The hypothesis that lysosomotropic agents could be beneficial in fighting COVID-19 was elaborated in detail in several papers, including one by Homolak in June 2020 ^[12] where some clinical studies involving lysosomotropic agents were also listed. The topic was elaborated in the same month by Blaess ^[82] as part of potential new therapeutic strategies, where a list of proposed lysosomotropic agents was presented. One of the proposed representatives of the lysosomotropic agents was Azithromycin.
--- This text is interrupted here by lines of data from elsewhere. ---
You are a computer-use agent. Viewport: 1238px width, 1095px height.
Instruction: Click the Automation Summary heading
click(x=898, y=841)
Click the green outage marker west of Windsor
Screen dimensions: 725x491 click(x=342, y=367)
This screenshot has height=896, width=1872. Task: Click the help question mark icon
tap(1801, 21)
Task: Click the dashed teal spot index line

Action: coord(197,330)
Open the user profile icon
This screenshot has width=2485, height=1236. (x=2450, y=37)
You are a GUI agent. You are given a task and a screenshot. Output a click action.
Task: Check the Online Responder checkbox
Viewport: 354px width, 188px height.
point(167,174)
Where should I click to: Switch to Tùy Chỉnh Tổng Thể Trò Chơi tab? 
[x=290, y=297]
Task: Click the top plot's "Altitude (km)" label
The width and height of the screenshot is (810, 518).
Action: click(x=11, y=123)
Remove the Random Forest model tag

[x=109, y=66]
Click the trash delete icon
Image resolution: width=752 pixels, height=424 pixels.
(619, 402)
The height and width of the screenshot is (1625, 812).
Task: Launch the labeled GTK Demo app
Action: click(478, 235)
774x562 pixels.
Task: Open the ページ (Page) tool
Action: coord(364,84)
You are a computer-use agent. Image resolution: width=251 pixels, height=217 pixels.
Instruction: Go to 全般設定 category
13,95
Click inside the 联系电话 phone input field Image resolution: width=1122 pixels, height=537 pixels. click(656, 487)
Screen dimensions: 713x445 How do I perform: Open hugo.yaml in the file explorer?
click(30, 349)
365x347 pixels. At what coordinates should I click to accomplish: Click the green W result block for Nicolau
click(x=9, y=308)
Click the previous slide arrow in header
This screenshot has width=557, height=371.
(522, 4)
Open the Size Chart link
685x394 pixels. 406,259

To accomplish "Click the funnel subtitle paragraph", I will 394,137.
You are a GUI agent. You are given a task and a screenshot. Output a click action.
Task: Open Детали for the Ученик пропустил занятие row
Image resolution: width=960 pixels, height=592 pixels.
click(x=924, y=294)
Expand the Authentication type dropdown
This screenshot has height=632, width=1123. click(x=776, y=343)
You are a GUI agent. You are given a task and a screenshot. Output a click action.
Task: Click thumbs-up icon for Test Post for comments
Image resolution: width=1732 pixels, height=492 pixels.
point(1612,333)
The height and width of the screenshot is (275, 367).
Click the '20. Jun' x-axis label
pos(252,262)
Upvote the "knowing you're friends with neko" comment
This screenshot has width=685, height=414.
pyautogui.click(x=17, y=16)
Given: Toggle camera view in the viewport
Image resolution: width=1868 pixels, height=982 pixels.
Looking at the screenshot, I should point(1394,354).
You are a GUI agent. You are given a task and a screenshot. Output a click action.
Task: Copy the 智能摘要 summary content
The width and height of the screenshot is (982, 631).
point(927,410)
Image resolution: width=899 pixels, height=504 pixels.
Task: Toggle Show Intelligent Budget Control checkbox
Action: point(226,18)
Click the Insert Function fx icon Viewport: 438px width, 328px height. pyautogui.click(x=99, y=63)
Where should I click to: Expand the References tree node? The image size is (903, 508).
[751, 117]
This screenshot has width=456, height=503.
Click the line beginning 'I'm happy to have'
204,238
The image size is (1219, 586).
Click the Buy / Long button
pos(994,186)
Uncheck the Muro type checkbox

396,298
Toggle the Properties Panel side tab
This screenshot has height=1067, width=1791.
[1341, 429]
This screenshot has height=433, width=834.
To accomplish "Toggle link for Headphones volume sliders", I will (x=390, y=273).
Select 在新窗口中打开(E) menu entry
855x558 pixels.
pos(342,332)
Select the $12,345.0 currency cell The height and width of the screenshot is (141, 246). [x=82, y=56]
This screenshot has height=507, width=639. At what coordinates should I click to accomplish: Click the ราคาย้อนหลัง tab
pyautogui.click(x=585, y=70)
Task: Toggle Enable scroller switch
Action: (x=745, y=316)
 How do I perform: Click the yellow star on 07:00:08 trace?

This antibiotic was tested in the early phases of the COVID-19 pandemic for preventing severe symptoms, but no statistically significant results could be shown ^[83]. Chloroquine and hydroxychloroquine, also lysosomotropic agents, were widely investigated for preventing severe outcomes of COVID-19. Currently, these drugs are not recommended for the treatment of COVID-19 in combination with Azithromycin, as a large body of evidence, such as the RECOVERY trial ^[60], the Solidarity trial ^[84], and the PETAL trial ^[85], proved their ineffectiveness in COVID-19. The NIH COVID-19 treatment guidelines as of early 2022 do not recommend these drugs to be used to prevent severe COVID-19 outcomes ^[86]. These observations are against the hypothesis that lysosomotropic agents, in general, could help prevent severe COVID-19 outcomes, and suggest that other mechanisms might be responsible for the potentially beneficial effects observed in the case of fluoxetine and fluvoxamine in the clinical studies presented.